### PROBLEM TO SOLVE
Rewrite the lines of the records below as a numbered list, skipping any blank lines. Leave the pictures out of your answer.
===== RECORDS FOR THE TASK =====
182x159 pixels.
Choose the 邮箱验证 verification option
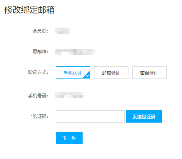point(111,72)
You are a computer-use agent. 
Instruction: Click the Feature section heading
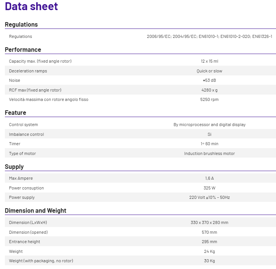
=====
### RESPONSE TO THIS EXERCISE
1. 182x159 pixels.
2. Choose the 邮箱验证 verification option
3. point(111,72)
4. You are a computer-use agent. 
5. Instruction: Click the Feature section heading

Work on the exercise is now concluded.